[Entries on finding words and elements]

::::::::::

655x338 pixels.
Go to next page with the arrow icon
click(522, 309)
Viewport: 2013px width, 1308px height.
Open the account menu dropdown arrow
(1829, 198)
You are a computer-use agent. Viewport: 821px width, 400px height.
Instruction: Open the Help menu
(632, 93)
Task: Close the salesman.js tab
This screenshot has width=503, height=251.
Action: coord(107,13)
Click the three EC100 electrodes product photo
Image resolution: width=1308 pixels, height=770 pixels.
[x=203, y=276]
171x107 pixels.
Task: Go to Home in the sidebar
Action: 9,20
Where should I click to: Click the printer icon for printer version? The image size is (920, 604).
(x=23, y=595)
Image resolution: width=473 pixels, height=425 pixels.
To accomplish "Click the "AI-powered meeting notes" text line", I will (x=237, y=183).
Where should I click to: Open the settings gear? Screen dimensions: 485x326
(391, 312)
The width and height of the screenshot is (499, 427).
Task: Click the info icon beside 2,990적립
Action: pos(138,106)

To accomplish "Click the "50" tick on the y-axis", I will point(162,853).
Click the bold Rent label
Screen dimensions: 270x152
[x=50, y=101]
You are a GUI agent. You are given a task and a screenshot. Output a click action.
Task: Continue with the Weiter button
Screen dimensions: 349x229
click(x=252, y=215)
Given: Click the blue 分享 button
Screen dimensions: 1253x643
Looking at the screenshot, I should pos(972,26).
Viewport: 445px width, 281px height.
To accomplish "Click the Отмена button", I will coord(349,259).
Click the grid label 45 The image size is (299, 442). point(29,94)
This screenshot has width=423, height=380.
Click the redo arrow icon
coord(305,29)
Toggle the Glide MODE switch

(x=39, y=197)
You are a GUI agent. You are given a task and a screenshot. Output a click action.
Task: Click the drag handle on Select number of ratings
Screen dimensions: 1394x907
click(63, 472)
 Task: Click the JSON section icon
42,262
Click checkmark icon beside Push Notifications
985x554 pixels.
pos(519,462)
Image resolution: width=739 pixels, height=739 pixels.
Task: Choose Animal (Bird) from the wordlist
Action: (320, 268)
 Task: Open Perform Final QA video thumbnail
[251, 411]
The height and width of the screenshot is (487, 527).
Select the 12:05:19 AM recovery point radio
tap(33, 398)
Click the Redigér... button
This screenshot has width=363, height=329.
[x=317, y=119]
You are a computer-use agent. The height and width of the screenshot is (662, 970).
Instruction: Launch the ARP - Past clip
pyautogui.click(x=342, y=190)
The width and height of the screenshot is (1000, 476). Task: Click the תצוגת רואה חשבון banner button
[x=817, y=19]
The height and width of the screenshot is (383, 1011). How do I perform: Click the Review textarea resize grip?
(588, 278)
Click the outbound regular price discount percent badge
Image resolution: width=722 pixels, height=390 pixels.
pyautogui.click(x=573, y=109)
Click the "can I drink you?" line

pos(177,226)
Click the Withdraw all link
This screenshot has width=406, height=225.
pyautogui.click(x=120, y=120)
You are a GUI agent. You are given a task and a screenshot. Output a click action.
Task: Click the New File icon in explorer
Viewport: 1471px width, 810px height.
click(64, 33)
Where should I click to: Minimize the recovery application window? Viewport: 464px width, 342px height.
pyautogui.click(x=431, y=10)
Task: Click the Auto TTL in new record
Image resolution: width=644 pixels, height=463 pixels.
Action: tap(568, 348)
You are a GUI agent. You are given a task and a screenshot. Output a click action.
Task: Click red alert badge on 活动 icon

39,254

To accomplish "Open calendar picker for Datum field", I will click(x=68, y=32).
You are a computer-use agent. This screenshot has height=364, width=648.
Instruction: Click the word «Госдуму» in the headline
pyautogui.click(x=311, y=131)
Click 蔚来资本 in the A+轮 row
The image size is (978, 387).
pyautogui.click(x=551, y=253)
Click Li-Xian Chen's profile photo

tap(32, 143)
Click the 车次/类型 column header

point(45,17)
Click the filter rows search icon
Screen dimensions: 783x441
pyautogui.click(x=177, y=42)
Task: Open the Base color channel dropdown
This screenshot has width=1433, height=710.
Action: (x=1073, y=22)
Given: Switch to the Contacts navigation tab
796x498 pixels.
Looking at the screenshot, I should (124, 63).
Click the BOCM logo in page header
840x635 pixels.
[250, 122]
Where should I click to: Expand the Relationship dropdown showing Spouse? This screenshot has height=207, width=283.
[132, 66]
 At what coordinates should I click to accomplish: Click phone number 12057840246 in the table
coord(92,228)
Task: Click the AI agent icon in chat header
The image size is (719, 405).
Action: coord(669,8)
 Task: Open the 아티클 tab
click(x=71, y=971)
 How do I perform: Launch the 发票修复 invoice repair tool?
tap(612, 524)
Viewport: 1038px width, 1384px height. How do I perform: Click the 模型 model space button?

::::::::::

▶ **Stated problem**:
Copy the lines again, from the one containing "Where should I click to: Expand" through the end of the entries, with both ends included. Add 14 to every coordinate in the answers.

▶ **Output of the exercise**:
Where should I click to: Expand the Relationship dropdown showing Spouse? This screenshot has height=207, width=283.
[146, 80]
 At what coordinates should I click to accomplish: Click phone number 12057840246 in the table
coord(106,242)
Task: Click the AI agent icon in chat header
The image size is (719, 405).
Action: coord(683,22)
 Task: Open the 아티클 tab
click(x=85, y=985)
 How do I perform: Launch the 发票修复 invoice repair tool?
tap(626, 538)
Viewport: 1038px width, 1384px height. How do I perform: Click the 模型 model space button?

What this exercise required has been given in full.